I would like to get him to "see the light" but I do not believe he has any interest in the "disability community." I think he's typical.

E-Mail JOE LESTER

18th century attitudes
As a society, we are approaching the 21st century with many 18th century attitudes toward people with disabilities. A story by Brooke A. Masters of The Washington Post illustrates this ongoing social injustice:.

Masters reports that on a spring morning, on the Metro's Orange Line, a 23-year-old file clerk, Lavita Haugabrook, was grabbed by a man having an epileptic seizure. The young woman was frightened because the man said nothing and began to pull her from her seat. One of her co-workers freed her and the man silently moved away and got off at the next stop. Two days later, Scott Vining was arrested by Metro police and charged with assault. .

The young file clerk learned that Vining has epilepsy, but chose not to withdraw the charges, saying that his epilepsy is "just an excuse" and that "If his medication wasn't working, he shouldn't have been on that train." She continued, "It's my transportation, and I shouldn't have to be inconvenienced.".

Despite documentation from his doctor, Arlington, VA judge Griffin Garnett Jr. found Vining guilty and threatened him with jail if he ever grabbed anyone again.
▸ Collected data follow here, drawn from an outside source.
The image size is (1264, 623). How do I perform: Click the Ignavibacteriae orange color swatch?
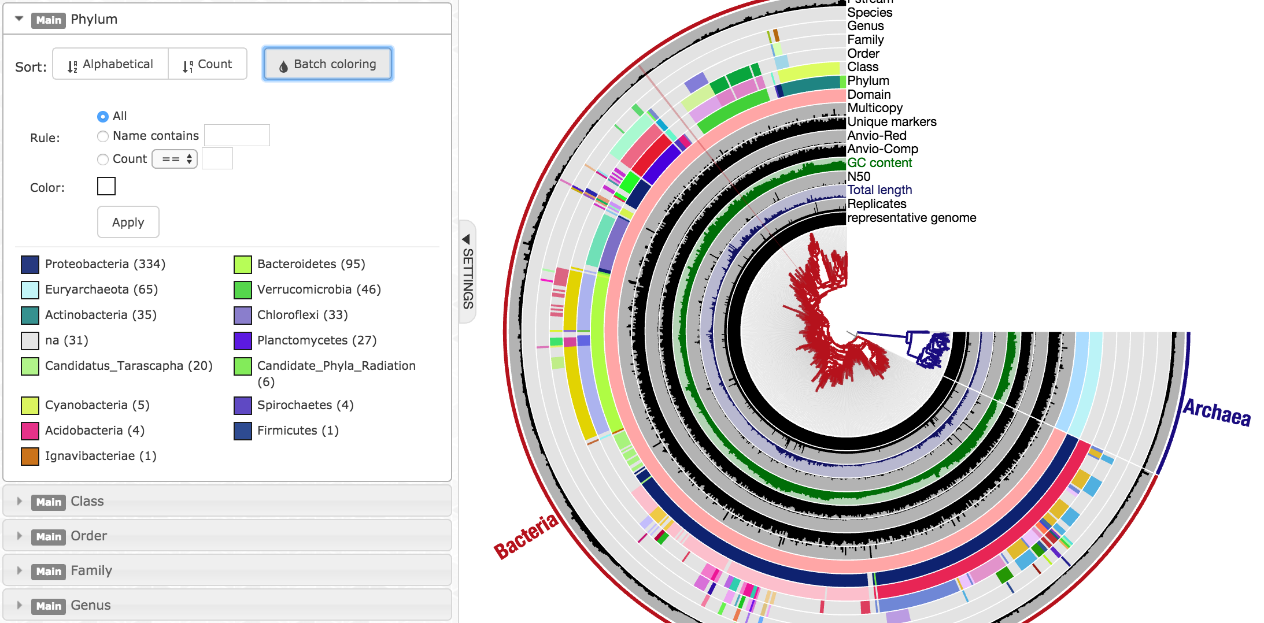pyautogui.click(x=30, y=457)
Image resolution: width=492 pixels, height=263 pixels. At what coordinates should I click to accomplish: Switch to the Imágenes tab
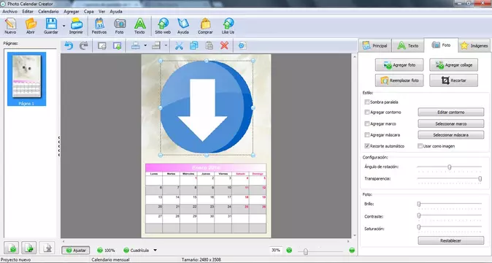(x=474, y=46)
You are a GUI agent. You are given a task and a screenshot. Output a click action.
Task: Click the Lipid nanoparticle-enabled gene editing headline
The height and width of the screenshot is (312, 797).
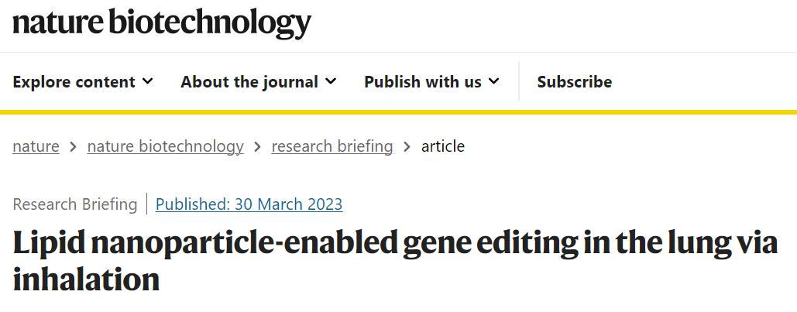[394, 259]
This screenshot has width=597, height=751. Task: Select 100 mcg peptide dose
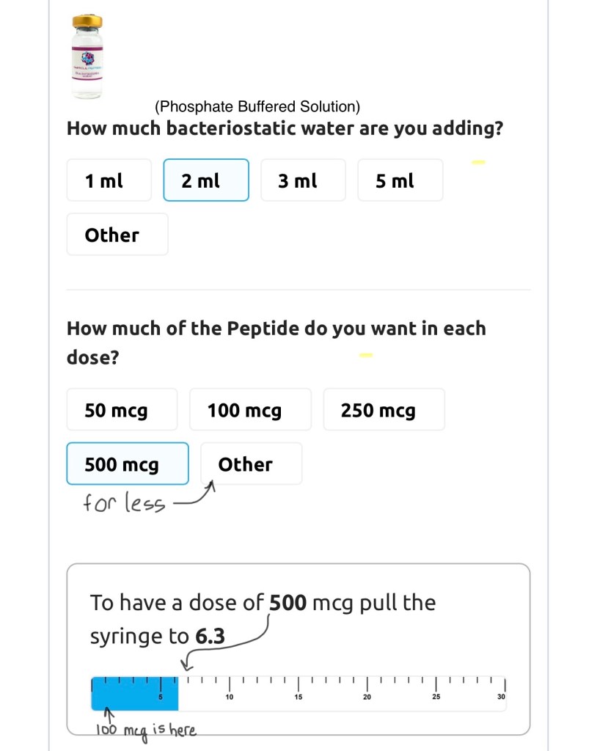point(249,409)
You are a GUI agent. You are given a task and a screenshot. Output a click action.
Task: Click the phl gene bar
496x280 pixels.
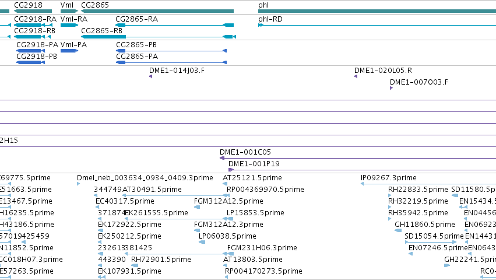(377, 12)
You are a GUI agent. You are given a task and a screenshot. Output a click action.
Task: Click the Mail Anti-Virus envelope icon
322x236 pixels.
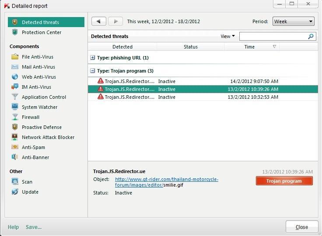click(x=15, y=67)
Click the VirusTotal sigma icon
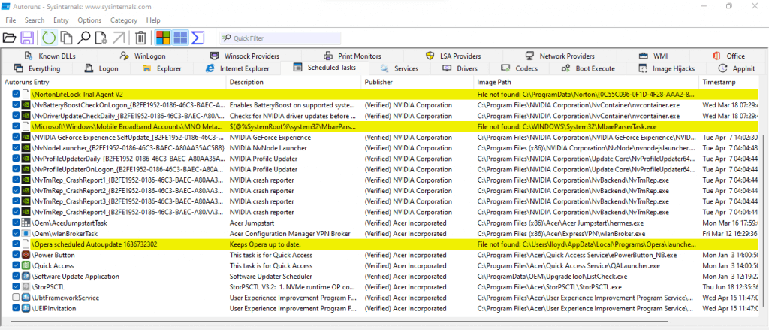 tap(198, 38)
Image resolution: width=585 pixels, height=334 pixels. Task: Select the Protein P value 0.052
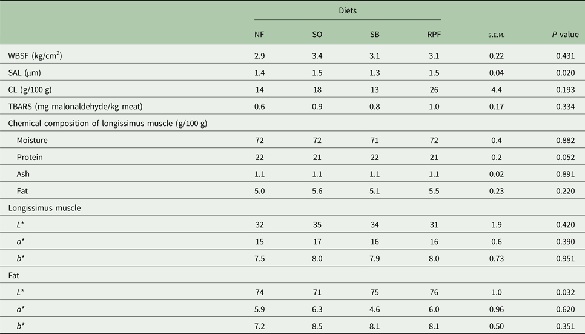point(565,157)
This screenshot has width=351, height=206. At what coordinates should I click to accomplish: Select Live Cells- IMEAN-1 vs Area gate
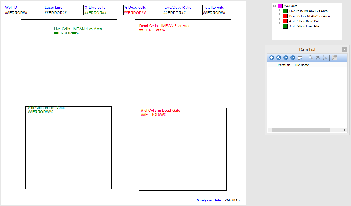pyautogui.click(x=308, y=11)
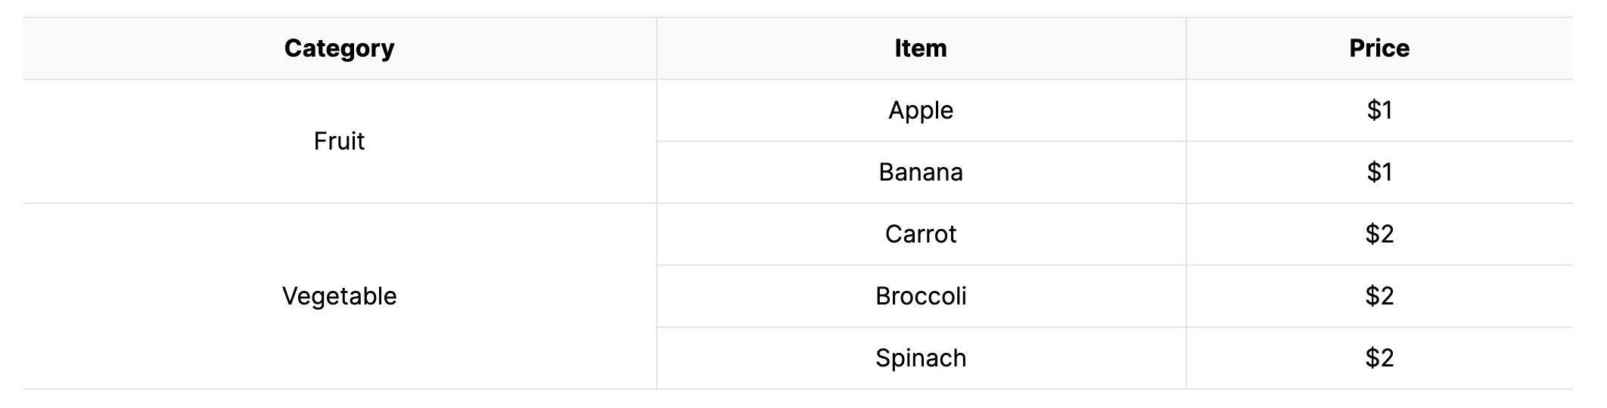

I can't help but wonder how many self-righteous and ignorant judges and "Ms. Haughabrooks" exist in our ever-hardening world. .

The ranks of the disabled are ones which any of us, through accident or disease can join at any time. With the carnage on the American freeways alone, a percentage of those fighting against the rights of the disabled are destined to one day require the very compassion that they themselves are today refusing to show.

Let us hope they think again.

E-Mail CAROLINE ZARLENGO SPOSTO

Sposto reports that Vining was cleared of assault charges after the judge watched videotapes of Vining having seizures (taped in a six-day stay at George Washington University Hospital) --ed.